§ Recorded information

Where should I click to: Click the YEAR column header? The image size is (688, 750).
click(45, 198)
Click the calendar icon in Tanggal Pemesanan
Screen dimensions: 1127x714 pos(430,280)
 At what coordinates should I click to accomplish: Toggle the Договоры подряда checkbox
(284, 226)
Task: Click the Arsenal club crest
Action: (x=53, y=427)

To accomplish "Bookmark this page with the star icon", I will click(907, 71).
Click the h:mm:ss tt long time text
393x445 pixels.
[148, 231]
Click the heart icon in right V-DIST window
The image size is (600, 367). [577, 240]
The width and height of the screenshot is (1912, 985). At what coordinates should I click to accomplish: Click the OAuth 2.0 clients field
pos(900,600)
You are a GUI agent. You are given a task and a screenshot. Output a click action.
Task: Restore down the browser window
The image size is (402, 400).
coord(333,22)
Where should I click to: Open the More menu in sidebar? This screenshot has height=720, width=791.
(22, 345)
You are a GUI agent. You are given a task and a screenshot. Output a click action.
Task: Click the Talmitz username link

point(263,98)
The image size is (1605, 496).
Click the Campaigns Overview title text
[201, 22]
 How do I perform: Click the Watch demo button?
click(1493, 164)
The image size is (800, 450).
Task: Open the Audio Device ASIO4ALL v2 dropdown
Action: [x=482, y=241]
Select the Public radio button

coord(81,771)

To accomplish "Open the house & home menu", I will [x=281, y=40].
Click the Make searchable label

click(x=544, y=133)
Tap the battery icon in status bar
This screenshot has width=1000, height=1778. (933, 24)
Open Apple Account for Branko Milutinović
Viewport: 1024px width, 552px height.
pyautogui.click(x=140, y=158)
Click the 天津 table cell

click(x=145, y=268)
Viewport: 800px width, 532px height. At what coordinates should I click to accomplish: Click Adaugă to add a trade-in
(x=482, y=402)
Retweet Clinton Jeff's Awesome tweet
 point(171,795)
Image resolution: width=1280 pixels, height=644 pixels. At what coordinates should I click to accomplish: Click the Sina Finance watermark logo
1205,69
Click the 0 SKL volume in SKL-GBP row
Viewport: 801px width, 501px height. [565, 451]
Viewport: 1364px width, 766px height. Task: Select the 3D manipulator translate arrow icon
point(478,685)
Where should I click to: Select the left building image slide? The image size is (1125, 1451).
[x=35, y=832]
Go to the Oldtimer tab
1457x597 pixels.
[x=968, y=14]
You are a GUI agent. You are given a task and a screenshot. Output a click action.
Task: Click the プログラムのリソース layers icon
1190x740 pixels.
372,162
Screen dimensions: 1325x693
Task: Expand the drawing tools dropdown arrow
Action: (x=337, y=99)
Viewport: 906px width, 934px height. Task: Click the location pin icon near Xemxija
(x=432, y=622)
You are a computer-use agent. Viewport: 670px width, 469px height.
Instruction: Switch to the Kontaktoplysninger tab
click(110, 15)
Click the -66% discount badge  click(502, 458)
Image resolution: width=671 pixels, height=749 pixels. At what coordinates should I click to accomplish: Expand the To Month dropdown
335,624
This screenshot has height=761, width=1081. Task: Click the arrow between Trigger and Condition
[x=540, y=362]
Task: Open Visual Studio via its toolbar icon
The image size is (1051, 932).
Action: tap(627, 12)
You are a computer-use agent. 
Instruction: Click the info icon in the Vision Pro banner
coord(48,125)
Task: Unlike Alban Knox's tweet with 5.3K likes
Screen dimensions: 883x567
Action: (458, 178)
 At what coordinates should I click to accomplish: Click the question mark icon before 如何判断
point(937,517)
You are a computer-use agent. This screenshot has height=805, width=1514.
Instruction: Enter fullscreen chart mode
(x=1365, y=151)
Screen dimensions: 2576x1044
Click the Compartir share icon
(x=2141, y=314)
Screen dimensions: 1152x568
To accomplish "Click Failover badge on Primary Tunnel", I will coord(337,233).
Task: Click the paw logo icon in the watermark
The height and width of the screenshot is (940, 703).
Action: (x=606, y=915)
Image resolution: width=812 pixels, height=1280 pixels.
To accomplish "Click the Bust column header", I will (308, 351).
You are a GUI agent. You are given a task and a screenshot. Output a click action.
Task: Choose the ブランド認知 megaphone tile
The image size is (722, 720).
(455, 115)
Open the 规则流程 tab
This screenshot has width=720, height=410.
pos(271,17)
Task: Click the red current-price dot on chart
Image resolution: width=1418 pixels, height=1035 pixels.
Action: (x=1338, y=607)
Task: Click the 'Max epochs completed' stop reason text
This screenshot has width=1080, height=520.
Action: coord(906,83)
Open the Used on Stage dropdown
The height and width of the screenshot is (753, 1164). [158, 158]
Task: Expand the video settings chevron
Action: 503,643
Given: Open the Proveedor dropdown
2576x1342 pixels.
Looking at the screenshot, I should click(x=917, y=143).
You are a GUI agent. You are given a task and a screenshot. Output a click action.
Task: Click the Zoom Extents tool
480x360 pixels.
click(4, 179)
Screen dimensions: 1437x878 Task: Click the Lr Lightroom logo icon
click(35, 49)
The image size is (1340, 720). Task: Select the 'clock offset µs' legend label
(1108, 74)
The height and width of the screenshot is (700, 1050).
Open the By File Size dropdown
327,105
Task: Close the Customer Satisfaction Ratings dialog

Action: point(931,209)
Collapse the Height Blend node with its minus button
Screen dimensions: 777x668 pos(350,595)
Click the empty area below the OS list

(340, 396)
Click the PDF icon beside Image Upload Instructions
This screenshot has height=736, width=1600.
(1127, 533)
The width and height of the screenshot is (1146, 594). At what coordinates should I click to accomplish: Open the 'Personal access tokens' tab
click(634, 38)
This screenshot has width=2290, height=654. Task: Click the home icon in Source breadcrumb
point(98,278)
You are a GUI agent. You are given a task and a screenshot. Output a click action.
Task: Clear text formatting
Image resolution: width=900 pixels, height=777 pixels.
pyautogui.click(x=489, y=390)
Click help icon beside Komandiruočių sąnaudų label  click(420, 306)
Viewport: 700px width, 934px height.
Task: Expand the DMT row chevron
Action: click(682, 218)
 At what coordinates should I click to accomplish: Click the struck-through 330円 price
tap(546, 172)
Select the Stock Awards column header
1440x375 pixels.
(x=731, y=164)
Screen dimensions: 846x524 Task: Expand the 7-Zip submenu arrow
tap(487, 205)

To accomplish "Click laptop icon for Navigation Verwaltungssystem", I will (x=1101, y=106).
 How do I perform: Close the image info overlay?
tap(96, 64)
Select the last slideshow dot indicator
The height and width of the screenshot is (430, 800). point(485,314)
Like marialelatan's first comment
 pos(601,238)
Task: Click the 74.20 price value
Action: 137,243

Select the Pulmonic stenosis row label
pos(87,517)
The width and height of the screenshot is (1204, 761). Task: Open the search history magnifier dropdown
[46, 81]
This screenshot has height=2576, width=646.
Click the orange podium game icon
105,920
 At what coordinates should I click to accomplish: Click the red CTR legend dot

§ What this task involves
All entries given above should be transcribed exactly, with none omitted.

§ Answer to this problem
Where should I click to: Click the YEAR column header? The image size is (688, 750).
click(45, 198)
Click the calendar icon in Tanggal Pemesanan
Screen dimensions: 1127x714 pos(430,280)
 At what coordinates should I click to accomplish: Toggle the Договоры подряда checkbox
(284, 226)
Task: Click the Arsenal club crest
Action: (x=53, y=427)

To accomplish "Bookmark this page with the star icon", I will click(907, 71).
Click the h:mm:ss tt long time text
393x445 pixels.
[148, 231]
Click the heart icon in right V-DIST window
The image size is (600, 367). [577, 240]
The width and height of the screenshot is (1912, 985). At what coordinates should I click to accomplish: Click the OAuth 2.0 clients field
pos(900,600)
You are a GUI agent. You are given a task and a screenshot. Output a click action.
Task: Restore down the browser window
The image size is (402, 400).
coord(333,22)
Where should I click to: Open the More menu in sidebar? This screenshot has height=720, width=791.
(22, 345)
You are a GUI agent. You are given a task and a screenshot. Output a click action.
Task: Click the Talmitz username link

point(263,98)
The image size is (1605, 496).
Click the Campaigns Overview title text
[201, 22]
 How do I perform: Click the Watch demo button?
click(1493, 164)
The image size is (800, 450).
Task: Open the Audio Device ASIO4ALL v2 dropdown
Action: [x=482, y=241]
Select the Public radio button

coord(81,771)

To accomplish "Open the house & home menu", I will [x=281, y=40].
Click the Make searchable label

click(x=544, y=133)
Tap the battery icon in status bar
This screenshot has width=1000, height=1778. (933, 24)
Open Apple Account for Branko Milutinović
Viewport: 1024px width, 552px height.
pyautogui.click(x=140, y=158)
Click the 天津 table cell

click(x=145, y=268)
Viewport: 800px width, 532px height. At what coordinates should I click to accomplish: Click Adaugă to add a trade-in
(x=482, y=402)
Retweet Clinton Jeff's Awesome tweet
 point(171,795)
Image resolution: width=1280 pixels, height=644 pixels. At what coordinates should I click to accomplish: Click the Sina Finance watermark logo
1205,69
Click the 0 SKL volume in SKL-GBP row
Viewport: 801px width, 501px height. [565, 451]
Viewport: 1364px width, 766px height. Task: Select the 3D manipulator translate arrow icon
point(478,685)
Where should I click to: Select the left building image slide? The image size is (1125, 1451).
[x=35, y=832]
Go to the Oldtimer tab
1457x597 pixels.
[x=968, y=14]
You are a GUI agent. You are given a task and a screenshot. Output a click action.
Task: Click the プログラムのリソース layers icon
1190x740 pixels.
372,162
Screen dimensions: 1325x693
Task: Expand the drawing tools dropdown arrow
Action: (x=337, y=99)
Viewport: 906px width, 934px height. Task: Click the location pin icon near Xemxija
(x=432, y=622)
You are a computer-use agent. Viewport: 670px width, 469px height.
Instruction: Switch to the Kontaktoplysninger tab
click(110, 15)
Click the -66% discount badge  click(502, 458)
Image resolution: width=671 pixels, height=749 pixels. At what coordinates should I click to accomplish: Expand the To Month dropdown
335,624
This screenshot has height=761, width=1081. Task: Click the arrow between Trigger and Condition
[x=540, y=362]
Task: Open Visual Studio via its toolbar icon
The image size is (1051, 932).
Action: tap(627, 12)
You are a computer-use agent. 
Instruction: Click the info icon in the Vision Pro banner
coord(48,125)
Task: Unlike Alban Knox's tweet with 5.3K likes
Screen dimensions: 883x567
Action: (458, 178)
 At what coordinates should I click to accomplish: Click the question mark icon before 如何判断
point(937,517)
You are a computer-use agent. This screenshot has height=805, width=1514.
Instruction: Enter fullscreen chart mode
(x=1365, y=151)
Screen dimensions: 2576x1044
Click the Compartir share icon
(x=2141, y=314)
Screen dimensions: 1152x568
To accomplish "Click Failover badge on Primary Tunnel", I will coord(337,233).
Task: Click the paw logo icon in the watermark
The height and width of the screenshot is (940, 703).
Action: (x=606, y=915)
Image resolution: width=812 pixels, height=1280 pixels.
To accomplish "Click the Bust column header", I will (308, 351).
You are a GUI agent. You are given a task and a screenshot. Output a click action.
Task: Choose the ブランド認知 megaphone tile
The image size is (722, 720).
(455, 115)
Open the 规则流程 tab
This screenshot has width=720, height=410.
pos(271,17)
Task: Click the red current-price dot on chart
Image resolution: width=1418 pixels, height=1035 pixels.
Action: (x=1338, y=607)
Task: Click the 'Max epochs completed' stop reason text
This screenshot has width=1080, height=520.
Action: coord(906,83)
Open the Used on Stage dropdown
The height and width of the screenshot is (753, 1164). [158, 158]
Task: Expand the video settings chevron
Action: 503,643
Given: Open the Proveedor dropdown
2576x1342 pixels.
Looking at the screenshot, I should click(x=917, y=143).
You are a GUI agent. You are given a task and a screenshot. Output a click action.
Task: Click the Zoom Extents tool
480x360 pixels.
click(4, 179)
Screen dimensions: 1437x878 Task: Click the Lr Lightroom logo icon
click(35, 49)
The image size is (1340, 720). Task: Select the 'clock offset µs' legend label
(1108, 74)
The height and width of the screenshot is (700, 1050).
Open the By File Size dropdown
327,105
Task: Close the Customer Satisfaction Ratings dialog

Action: point(931,209)
Collapse the Height Blend node with its minus button
Screen dimensions: 777x668 pos(350,595)
Click the empty area below the OS list

(340, 396)
Click the PDF icon beside Image Upload Instructions
This screenshot has height=736, width=1600.
(1127, 533)
The width and height of the screenshot is (1146, 594). At what coordinates should I click to accomplish: Open the 'Personal access tokens' tab
click(634, 38)
This screenshot has width=2290, height=654. Task: Click the home icon in Source breadcrumb
point(98,278)
You are a GUI agent. You are given a task and a screenshot. Output a click action.
Task: Clear text formatting
Image resolution: width=900 pixels, height=777 pixels.
pyautogui.click(x=489, y=390)
Click help icon beside Komandiruočių sąnaudų label  click(420, 306)
Viewport: 700px width, 934px height.
Task: Expand the DMT row chevron
Action: click(682, 218)
 At what coordinates should I click to accomplish: Click the struck-through 330円 price
tap(546, 172)
Select the Stock Awards column header
1440x375 pixels.
(x=731, y=164)
Screen dimensions: 846x524 Task: Expand the 7-Zip submenu arrow
tap(487, 205)

To accomplish "Click laptop icon for Navigation Verwaltungssystem", I will (x=1101, y=106).
 How do I perform: Close the image info overlay?
tap(96, 64)
Select the last slideshow dot indicator
The height and width of the screenshot is (430, 800). point(485,314)
Like marialelatan's first comment
 pos(601,238)
Task: Click the 74.20 price value
Action: 137,243

Select the Pulmonic stenosis row label
pos(87,517)
The width and height of the screenshot is (1204, 761). Task: Open the search history magnifier dropdown
[46, 81]
This screenshot has height=2576, width=646.
Click the orange podium game icon
105,920
 At what coordinates should I click to accomplish: Click the red CTR legend dot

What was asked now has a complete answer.